Salah satu isu krusial mengenai sistem pemilu yang akan dikembalikan sistem lama dari proporsional terbuka menjadi proporsional tertutup pada Pemilu 2019, dengan sistem tersebut rakyat tidak lagi memilih caleg, tetapi memilih partai politik.
Menanggapi hal tersebut, pakar politik dan pemerintahan Universitas Hasanuddin (Unhas) Makassar, Prof Kautsar Baylusi, mengatakan, keinginan untuk mengembalikan sistem Pemilihan Umum (Pemilu) 2019 dari proporsional terbuka ke sistem proporsional tertutup dinilai sebagai suatu keinginan yang mundur dalam berdemokrasi. Seharusnya sistem yang ada tidak perlu diubah, namun diperlukan penyempurnaan terhadap sistem tersebut.
"Keinginan seperti itu akan membawa kemunduran berdemokrasi di tanah air dan sangat berpotensi menimbulkan konflik internal dan eksternal partai. Sebaiknya, sistem pemilu yang selama ini sudah dijalankan lebih disempurnakan, jangan asal main ganti setiap menjelang pemilu," kata Prof Kautsar, di Makassar, Rabu (20/7).

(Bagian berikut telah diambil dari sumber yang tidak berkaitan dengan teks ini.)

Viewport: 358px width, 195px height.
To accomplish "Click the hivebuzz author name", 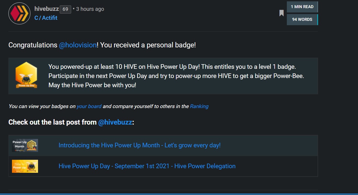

Sistem proporsional tertutup, kata dia, berpotensi korupsi. "Selain itu, akan merajalela praktik mahar caleg karena mereka berlomba menyetor uang ke parpol agar mendapatkan nomor urut kecil sehingga menjamin lolos ke parlemen," kata Prof Kautsar.
Menurutnya, sistem proporsional tertutup bisa saja dilakukan oleh Indonesia jika semua parpol sudah tumbuh dewasa dan matang. "Sehingga, konflik soal nomor rendah yang biasa dijuluki nomor songkok dan nomor tinggi atau nomor sepatu dapat diatasi," tambahnya.